E. Kerley (1965). The microscopic determination of age in human bone American Journal of Physical Anthropology, 23 (2), 149-163 DOI: 10.1002/ajpa.1330230215

Kerley ER, & Ubelaker DH (1978). Revisions in the microscopic method of estimating age at death in human cortical bone. American journal of physical anthropology, 49 (4), 545-6 PMID: 216268

Robling, A.G. and S.D. Stout.  2008.  Histomorphometry of human cortical bone: applications to age estimation.  In: Biological Anthropology of the Human Skeleton, M.A. Katzenberg and S.R. Saunders, eds. Chapter 5.

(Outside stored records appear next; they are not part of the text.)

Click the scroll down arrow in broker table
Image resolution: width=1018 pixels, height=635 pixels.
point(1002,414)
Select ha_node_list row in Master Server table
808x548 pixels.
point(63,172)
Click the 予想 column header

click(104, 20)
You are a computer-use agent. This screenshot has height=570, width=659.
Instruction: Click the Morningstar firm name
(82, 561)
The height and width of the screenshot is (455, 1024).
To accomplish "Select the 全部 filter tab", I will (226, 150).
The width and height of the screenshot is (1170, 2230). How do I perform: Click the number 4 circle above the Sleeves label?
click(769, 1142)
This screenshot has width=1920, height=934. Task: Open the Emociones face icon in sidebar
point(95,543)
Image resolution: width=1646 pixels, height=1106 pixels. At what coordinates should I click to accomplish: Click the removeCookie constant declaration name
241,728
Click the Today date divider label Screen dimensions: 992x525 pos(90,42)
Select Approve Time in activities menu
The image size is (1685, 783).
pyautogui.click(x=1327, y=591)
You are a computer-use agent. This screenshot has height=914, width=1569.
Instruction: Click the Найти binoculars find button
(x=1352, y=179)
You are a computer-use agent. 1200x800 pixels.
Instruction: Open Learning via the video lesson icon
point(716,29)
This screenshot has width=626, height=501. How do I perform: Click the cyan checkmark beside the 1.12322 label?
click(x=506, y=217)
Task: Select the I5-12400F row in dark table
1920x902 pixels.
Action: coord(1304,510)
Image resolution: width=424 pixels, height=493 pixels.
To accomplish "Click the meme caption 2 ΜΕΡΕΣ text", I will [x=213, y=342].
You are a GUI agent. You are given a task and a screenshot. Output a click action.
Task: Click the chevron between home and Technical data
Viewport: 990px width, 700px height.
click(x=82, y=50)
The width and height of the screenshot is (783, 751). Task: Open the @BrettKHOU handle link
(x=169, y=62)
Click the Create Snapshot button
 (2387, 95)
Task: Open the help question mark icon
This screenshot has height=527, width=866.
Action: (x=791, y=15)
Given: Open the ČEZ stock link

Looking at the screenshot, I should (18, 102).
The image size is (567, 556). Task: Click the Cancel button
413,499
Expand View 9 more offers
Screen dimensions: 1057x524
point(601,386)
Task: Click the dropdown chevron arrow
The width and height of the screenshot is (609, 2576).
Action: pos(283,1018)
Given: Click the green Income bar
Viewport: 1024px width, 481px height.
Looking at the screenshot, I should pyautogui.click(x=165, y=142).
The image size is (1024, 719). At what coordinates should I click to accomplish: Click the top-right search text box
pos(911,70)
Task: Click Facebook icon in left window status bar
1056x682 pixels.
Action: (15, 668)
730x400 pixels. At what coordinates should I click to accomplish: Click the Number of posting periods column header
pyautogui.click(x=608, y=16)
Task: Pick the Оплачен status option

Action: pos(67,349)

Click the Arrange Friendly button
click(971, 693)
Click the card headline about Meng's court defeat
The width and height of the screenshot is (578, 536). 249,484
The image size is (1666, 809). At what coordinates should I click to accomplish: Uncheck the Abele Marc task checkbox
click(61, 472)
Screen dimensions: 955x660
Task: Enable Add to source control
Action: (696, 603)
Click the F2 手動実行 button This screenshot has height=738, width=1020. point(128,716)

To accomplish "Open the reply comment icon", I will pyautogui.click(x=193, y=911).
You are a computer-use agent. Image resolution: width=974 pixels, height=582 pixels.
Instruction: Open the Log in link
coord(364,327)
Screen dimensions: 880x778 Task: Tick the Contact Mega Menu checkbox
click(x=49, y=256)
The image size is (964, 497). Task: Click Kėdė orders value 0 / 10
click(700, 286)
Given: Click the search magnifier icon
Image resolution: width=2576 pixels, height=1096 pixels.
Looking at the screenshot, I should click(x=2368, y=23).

Ubelaker, D.H.  1989.  Human Skeletal Remains: Excavation, Analysis, Interpretation.  2nd ed.  Taraxacum, Washington D.C.


    petoskystone said…
    mama bear always wearing a dress is what irritates me the most. i steered grandchild #1 away from bb. & towards 'scary godmother'. most interesting post, as usual.
    Anonymous said…
    I do not really understand this idea of not overgendering children. I understand breaking down restrictions that say this job is for boys, this one is for girls, pink is a girl color, blue is a boy color, etc., is a good idea, but I do not understand this idea that people should be raised as genderless as possible.
    I don't understand the idea of the "genderless" child either. What baby Storm's parents are doing (as told by Storm's mom, in her own words, here: http://www.edmontonjournal.com/news/Baby+Storm+mother+speaks+gender+parenting+media/4857577/story.html) is going too far. But I agree with you that breaking down today's strict gender lines and encoded behaviors (pink/blue, nurture/aggression, passive/active) is important. My daughter loves pink, along with other colors. She has a Snow White dress-up outfit, along with a Roman gladiator one. I think it's about balance, and the Berenstain Bears don't have enough balance for my taste.
    Fins said…
    I think the issue is the aspects of behavior we choose to gender-polarize (interests, hobbies, likes and dislikes) and how early an age we start the process at.
    Stephan said…
    Over on Ohdeedoh, which I usually like (aside from some of the classism and the overgendering of children that usually pops up on shopping/decorating blogs), there's a post about how someone threw their kids a "teepee party," complete with a cake decorated with plastic models of poorly stereotyped Native Americans.